As with many students in their early 20s
who find themselves awash with talents and graces, Vineeta often wondered how
and where she might use them. I suggested the Peace Corps for a start and
invited Loret Ruppe, the Peace Corps director then. to speak to the class.
Vineeta was sold. Two months after
graduation she was in Zaire. In Kingandu, a rural village, she lived in a mud
hut with no water or electricity. And loved it. She funded and ran the first
family planning program in the area.
While sitting in an outdoor café with some
other volunteers one afternoon in Kinshasa, Zaire's capital on the Congo
River. Vineeta met her future husband, Brian Hennessey. He was bicycling
around the country and passing through town. He stopped when he saw "the most
beautiful woman I'd ever seen.
They didn't marry
right away. After the Peace Corps, and after having had her eyes opened to
the need for medical help for rural people. Vineeta enrolled in the Harvard
School of Public Health. Incipiently, she understood a truth that often sails
10 feet over the heads of idealists: To do good, you need a skill. Don't
answer the call to service with only sentiment, answer it with a usable
talent.
For
Vineeta that would be
epidemiology: learning how diseases spread in a given population and how to
prevent or eliminate them. Some astute professors at Harvard aware that for
some students moments of revelation are as likely to come outside the
classroom as in, encouraged Vineeta to move beyond Cambridge as much as
possible.
And did she. In the
summer of 1993, she and Brian went to
Vietnam,
bicycling 1,000 miles from south to north, visiting health clinics and
hospitals along the way. During spring break that year, she was in El
Salvador interviewing doctors and nurses who treated victims of land mines.

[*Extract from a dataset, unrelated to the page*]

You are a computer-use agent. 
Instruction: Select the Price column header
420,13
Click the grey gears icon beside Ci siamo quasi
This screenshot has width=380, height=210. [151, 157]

She spent time in health clinics in Cuba and India.
For all of this. and for being one of the
rare ones who aimed higher than high, the deans of Harvard honored Vineeta at
graduation with the Albert Schweitzer Award. It was fitting. At Maryland,
one of the essays that most stirred Vineeta was the missionary physician's
"Teaching Reverence for Life," and in particular these lines: "No one has the
right to take for granted his own advantages over others in health, in
talents, in ability, in success, in a happy childhood or congenial home
conditions. One must pay a price for all these boons. What one owes in
return is a special responsibility for other lives.''
Vineeta knew what she owed. And public
health one of the highest callings of all, was her plan to pay in full. She
started well, by going all over and all out.